Start of Excerpted text

The Pros and Cons of Warehouse Digitization

Industrial warehouse

Technology has changed the business landscape in countless ways. Today, more and more consumers prefer to shop online instead of in retail stores, and distributors are racing to keep up with demand. Customers’ desire for fast delivery and package-tracking capabilities is also presenting warehouse professionals with new challenges.

Digitization, however, makes it easier to meet customer demand by tracking inventory in real time and minimizing the potential for human error. Like any technological advance, though, digitization in the warehouse can create problems as well as solve them.

Therefore, industry professionals must educate themselves on the potential pitfalls of digitization through the use of warehouse management systems (WMSs) to ensure customer satisfaction and maintain positive public relations.

Benefits of Warehouse Management Systems

Warehouse management systems (WMSs) improve overall workflow, from receiving to returns. These technologies can be used to scan incoming products, determine shelf placement, standardize packing sizes, and provide customers with tracking information, as well as monitor returns when necessary.

End of Excerpted text
Start of Given data

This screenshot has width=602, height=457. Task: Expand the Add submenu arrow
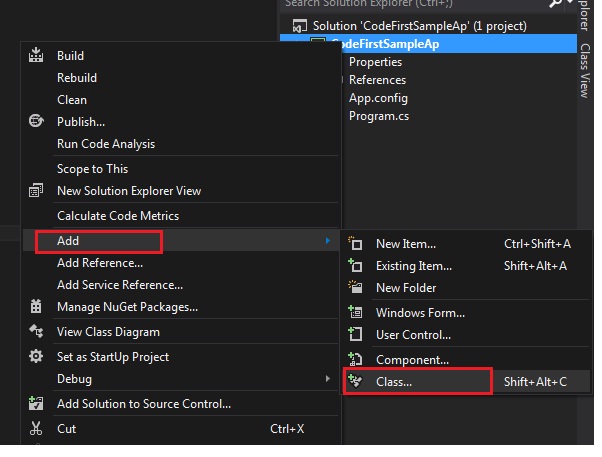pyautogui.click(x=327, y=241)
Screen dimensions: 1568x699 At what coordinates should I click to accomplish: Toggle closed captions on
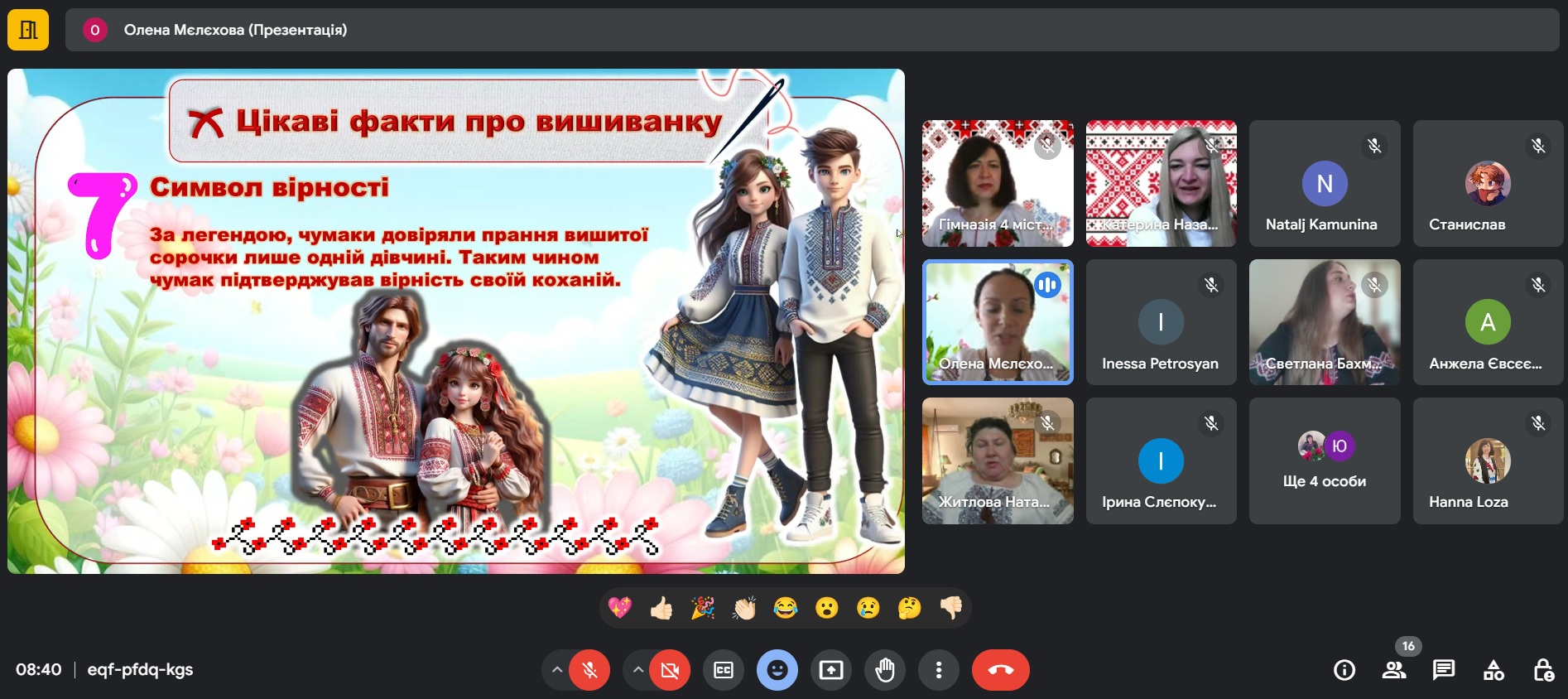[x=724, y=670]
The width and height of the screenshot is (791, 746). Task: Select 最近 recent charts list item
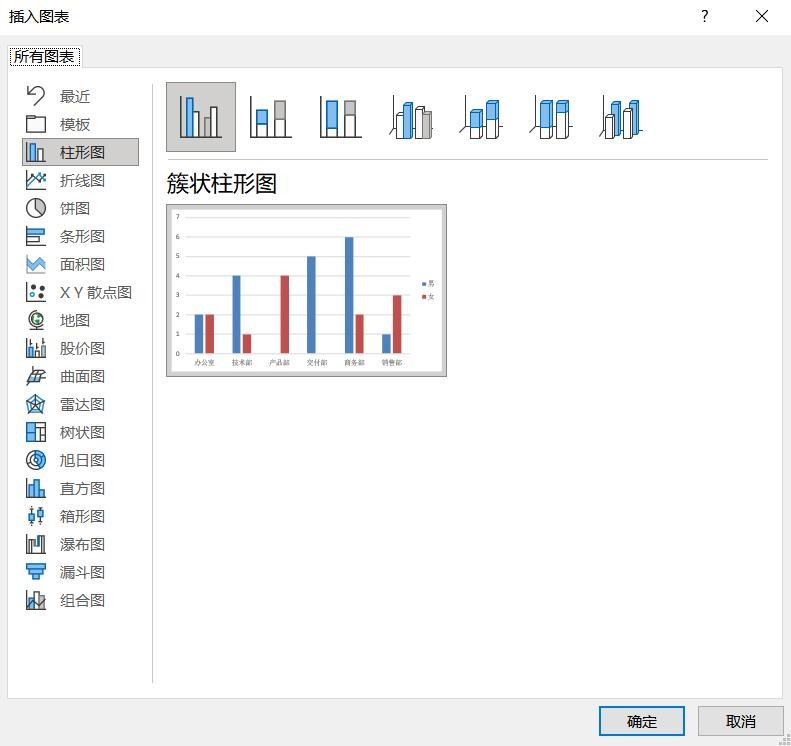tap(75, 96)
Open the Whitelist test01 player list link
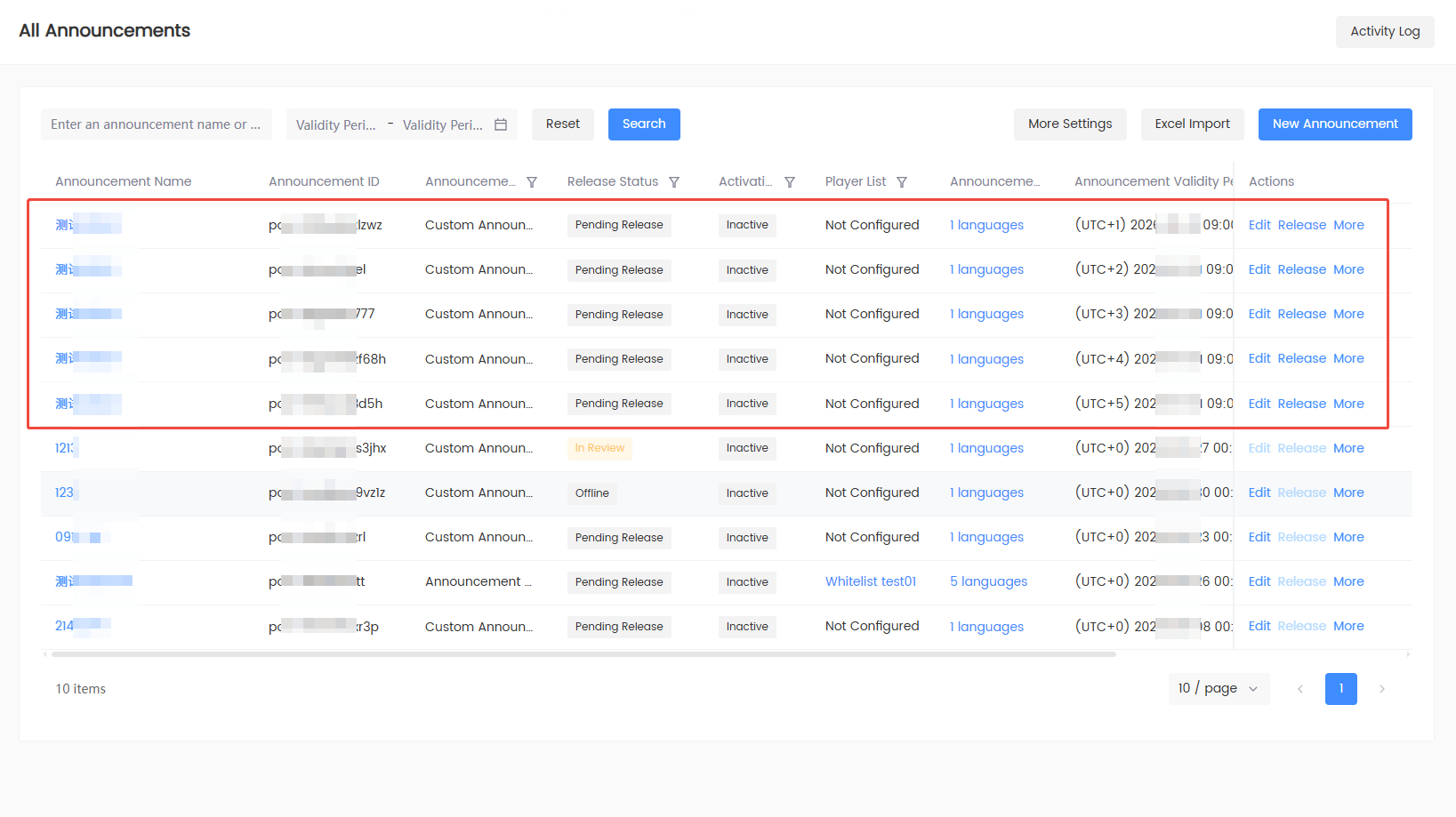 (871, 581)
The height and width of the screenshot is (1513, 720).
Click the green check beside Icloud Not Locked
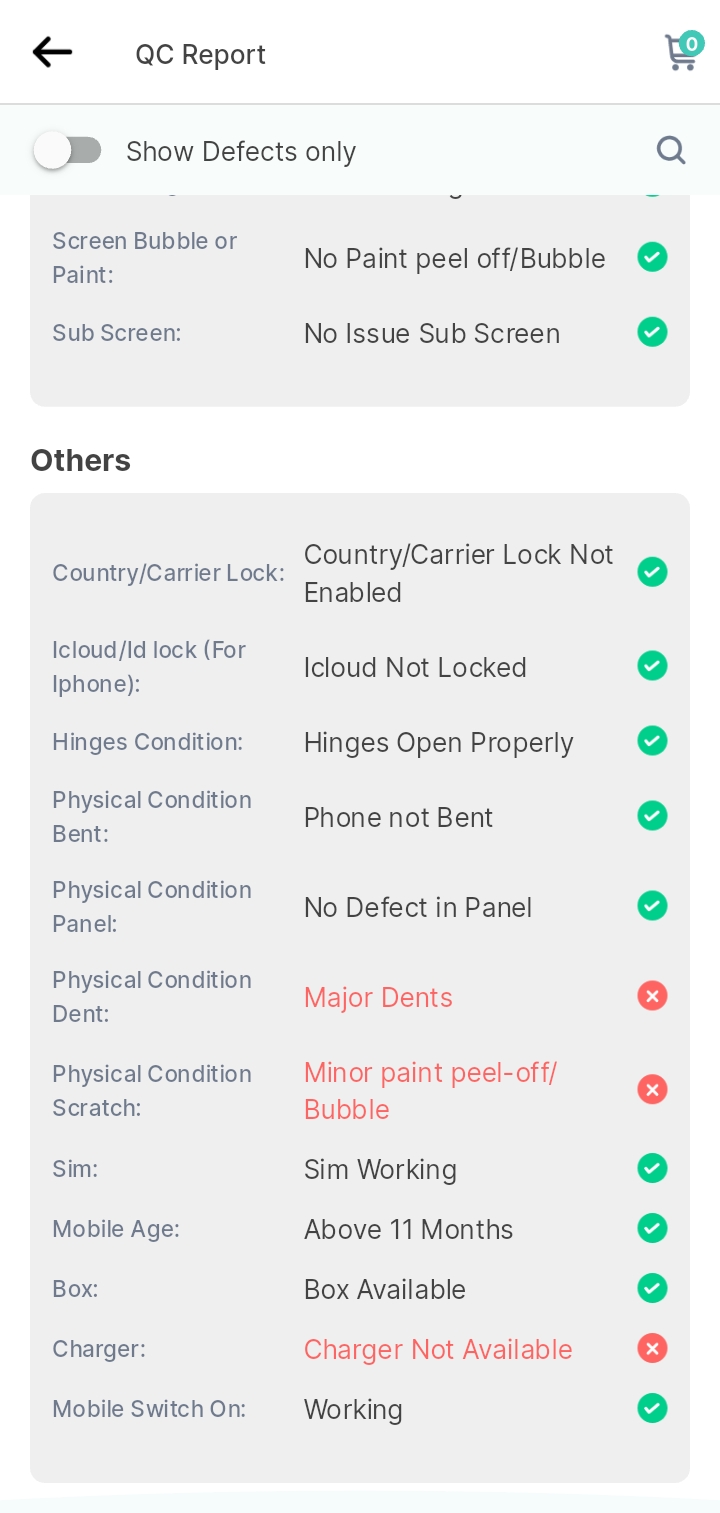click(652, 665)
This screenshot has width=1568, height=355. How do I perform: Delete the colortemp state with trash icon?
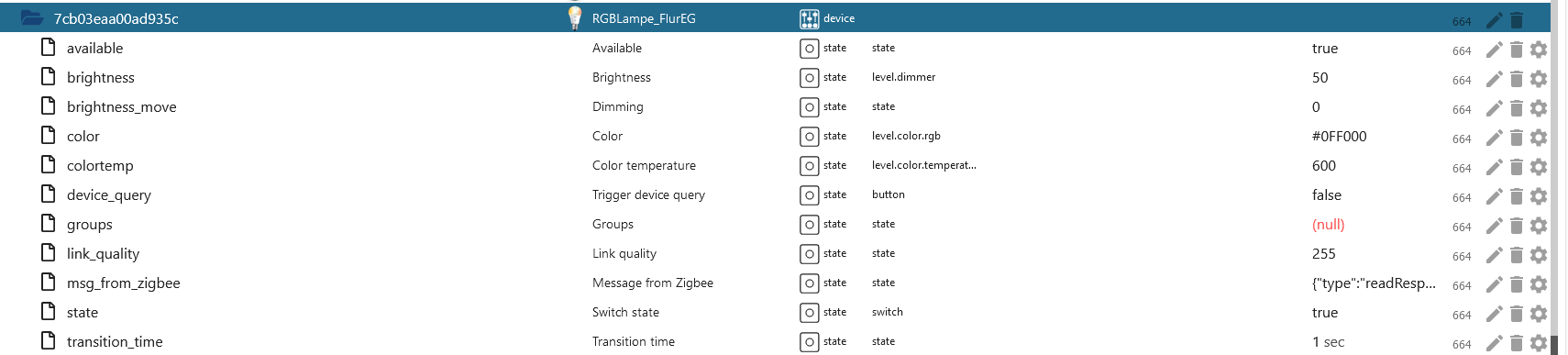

End of Given data

Rewrite the passage of the warehouse digitization text that starts with the words containing "The Pros and" and ends with "with new challenges.", putting "brick-and-mortar stores" in place of "retail stores".

The Pros and Cons of Warehouse Digitization

Industrial warehouse

Technology has changed the business landscape in countless ways. Today, more and more consumers prefer to shop online instead of in brick-and-mortar stores, and distributors are racing to keep up with demand. Customers’ desire for fast delivery and package-tracking capabilities is also presenting warehouse professionals with new challenges.